DER SPIEGEL first hit newsstands on January 4, 1947. Modelled on British and U.S. news magazines, the weekly’s release was initiated and sponsored by the British occupational administration. The magazine set out to bring objective news reports to people in post-war Germany. Rudolf Augstein, publisher and first editor-in-chief, gradually moulded a news magazine that is synonymous with independent reporting. However, this principle has repeatedly led to conflicts and monikers such as “Schmierblatt” (Konrad Adenauer) or “Scheißblatt – shit paper” (Willy Brandt). In 1952, the publishing house relocated from Hanover to Hamburg.
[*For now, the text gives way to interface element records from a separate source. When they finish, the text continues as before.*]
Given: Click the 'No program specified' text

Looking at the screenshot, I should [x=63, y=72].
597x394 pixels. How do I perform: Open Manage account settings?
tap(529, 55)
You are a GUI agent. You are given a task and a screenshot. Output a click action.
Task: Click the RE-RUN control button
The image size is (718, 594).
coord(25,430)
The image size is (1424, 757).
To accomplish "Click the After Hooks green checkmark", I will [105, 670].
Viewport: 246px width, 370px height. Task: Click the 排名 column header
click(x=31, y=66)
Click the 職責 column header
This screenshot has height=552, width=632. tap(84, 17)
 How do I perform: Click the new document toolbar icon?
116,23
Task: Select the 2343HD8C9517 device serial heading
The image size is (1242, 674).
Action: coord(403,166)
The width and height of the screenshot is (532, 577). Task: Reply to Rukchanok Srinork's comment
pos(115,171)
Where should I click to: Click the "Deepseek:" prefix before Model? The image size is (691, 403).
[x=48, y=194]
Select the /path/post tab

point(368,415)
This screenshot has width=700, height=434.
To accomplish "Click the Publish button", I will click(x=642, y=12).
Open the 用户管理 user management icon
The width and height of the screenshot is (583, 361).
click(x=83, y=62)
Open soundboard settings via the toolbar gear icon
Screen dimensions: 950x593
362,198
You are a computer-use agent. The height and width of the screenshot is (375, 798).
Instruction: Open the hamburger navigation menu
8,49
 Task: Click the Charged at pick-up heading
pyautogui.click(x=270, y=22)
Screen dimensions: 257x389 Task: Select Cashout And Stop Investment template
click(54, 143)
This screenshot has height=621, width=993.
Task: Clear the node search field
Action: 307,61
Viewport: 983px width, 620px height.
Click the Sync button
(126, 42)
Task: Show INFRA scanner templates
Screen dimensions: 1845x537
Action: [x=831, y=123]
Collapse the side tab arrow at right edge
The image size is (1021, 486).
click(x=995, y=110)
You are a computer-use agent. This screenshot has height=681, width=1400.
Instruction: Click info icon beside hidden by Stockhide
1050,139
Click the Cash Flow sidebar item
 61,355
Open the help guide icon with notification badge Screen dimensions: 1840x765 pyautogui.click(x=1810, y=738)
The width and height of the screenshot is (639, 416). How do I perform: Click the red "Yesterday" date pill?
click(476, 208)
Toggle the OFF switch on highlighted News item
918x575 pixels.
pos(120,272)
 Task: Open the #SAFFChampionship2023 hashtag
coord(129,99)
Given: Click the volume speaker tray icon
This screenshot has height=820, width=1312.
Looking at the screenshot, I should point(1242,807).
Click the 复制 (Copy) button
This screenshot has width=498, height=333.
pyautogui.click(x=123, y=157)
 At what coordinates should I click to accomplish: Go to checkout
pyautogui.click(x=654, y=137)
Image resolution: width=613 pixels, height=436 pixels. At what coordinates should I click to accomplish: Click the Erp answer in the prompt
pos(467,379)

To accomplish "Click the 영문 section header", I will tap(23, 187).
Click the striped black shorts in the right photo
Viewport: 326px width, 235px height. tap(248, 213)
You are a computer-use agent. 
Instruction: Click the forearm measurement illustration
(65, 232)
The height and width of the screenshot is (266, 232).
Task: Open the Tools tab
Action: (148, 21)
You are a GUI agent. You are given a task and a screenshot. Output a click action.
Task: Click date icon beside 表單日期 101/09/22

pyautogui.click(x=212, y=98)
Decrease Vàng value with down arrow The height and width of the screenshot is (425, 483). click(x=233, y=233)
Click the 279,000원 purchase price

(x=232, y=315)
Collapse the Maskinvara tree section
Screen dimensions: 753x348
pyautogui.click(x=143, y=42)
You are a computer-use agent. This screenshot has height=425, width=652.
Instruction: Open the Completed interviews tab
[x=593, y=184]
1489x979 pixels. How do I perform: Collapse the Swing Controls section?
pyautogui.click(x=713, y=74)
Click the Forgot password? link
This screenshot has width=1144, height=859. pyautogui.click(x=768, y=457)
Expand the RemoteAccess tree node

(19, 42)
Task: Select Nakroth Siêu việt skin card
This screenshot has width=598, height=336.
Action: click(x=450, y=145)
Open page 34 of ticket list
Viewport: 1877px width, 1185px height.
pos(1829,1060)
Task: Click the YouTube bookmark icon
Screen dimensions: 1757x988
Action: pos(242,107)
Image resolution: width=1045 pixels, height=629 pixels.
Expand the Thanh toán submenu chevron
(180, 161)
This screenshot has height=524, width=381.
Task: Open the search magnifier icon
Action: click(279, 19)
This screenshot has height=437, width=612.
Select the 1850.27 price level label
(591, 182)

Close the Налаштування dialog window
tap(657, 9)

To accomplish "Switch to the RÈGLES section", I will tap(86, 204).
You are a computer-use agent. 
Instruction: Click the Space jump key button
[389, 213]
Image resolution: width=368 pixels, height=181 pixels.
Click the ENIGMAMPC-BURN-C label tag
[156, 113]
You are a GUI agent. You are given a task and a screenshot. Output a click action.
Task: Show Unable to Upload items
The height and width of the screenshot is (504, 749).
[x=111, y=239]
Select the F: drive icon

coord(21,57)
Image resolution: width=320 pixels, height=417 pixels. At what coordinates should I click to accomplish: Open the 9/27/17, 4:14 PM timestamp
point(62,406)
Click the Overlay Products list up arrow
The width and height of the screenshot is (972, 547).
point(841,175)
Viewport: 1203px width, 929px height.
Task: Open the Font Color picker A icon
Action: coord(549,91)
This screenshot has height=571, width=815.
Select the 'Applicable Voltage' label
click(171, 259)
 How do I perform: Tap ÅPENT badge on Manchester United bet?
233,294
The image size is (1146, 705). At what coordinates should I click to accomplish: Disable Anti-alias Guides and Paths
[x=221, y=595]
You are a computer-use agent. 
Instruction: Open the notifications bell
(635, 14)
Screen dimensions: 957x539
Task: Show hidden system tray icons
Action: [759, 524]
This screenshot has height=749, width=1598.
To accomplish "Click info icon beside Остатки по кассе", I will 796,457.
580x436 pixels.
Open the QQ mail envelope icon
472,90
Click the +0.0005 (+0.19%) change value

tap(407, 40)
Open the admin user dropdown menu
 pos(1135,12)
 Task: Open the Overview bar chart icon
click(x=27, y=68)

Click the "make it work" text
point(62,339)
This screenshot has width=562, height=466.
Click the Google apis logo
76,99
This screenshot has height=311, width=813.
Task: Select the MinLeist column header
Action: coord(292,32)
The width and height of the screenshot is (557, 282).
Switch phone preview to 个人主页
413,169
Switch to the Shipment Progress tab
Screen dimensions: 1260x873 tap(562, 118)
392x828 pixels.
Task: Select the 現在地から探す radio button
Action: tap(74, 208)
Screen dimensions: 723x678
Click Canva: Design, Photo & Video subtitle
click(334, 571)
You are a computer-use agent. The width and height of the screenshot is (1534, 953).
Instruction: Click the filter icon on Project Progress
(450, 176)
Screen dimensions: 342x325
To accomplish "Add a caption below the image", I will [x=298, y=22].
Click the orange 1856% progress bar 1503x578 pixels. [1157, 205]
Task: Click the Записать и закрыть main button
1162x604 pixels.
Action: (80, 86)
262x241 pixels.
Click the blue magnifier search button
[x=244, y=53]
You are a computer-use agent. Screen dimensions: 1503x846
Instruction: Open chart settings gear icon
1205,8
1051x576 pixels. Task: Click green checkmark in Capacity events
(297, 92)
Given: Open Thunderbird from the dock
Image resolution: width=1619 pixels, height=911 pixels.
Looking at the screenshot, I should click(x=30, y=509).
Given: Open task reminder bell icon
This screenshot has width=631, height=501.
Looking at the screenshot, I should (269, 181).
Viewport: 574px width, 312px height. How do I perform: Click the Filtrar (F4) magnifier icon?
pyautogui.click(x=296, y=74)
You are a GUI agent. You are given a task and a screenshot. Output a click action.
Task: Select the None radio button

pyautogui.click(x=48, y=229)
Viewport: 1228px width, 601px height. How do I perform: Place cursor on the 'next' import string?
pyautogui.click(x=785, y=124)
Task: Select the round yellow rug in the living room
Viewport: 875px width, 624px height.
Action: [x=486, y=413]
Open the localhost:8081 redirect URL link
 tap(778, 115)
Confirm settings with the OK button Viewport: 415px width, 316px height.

After several moves, SPIEGEL Group has been based at Ericusspitze 1 in Hamburg’s HafenCity since 2011. In January 1969, the publishing company and newsroom staff moved out of the brick building in Speersort into a towering glass building in Ost-West-Str./Brandstwiete. The magazine’s investigative reporting style has led to many scoops and uncovered all kind of affairs and scandals often with far-reaching political repercussions. Now, 70 years, 3,650 editions later and after 378,000 articles penned by around 2,000 editors overseen by 27 editors-in-chief, SPIEGEL faces new challenges. Ongoing digitalisation is leading to upheavals in publishing, structural changes in media and has put a burden on financing journalism that requires lengthy and extensive input.
Over 13 million readers
Thomas Hass, Manager of SPIEGEL, said: “Together, we wish to boost the SPIEGEL Group as the home of investigative, political journalism and to turn it into an innovative, modern company at the same time,” adding, “We are investing in several new products and are excellently positioned as a multimedia company. Never before, has SPIEGEL’s journalism reached as many readers as it does today. Week by week, more than 13 million people opt for our content – on paper, on the internet, iPADs and smartphones.”
Investments in future
In the 21st century, investigative reporting require fars more co-operation and on an international scale. To this end, SPIEGEL and editorial teams across eight European countries have set up the “European Investigative Collaborations” (EIC). This network of journalists advocates and facilitates cross-border, investigative collaboration and pools access to confidential information and sources. Klaus Brinkbäumer, Editor-in-Chief of SPIEGEL, explained: “This and many other measures are investments in the future so that SPIEGEL can push ahead with awareness projects got off the ground by Rudolf Augustein.”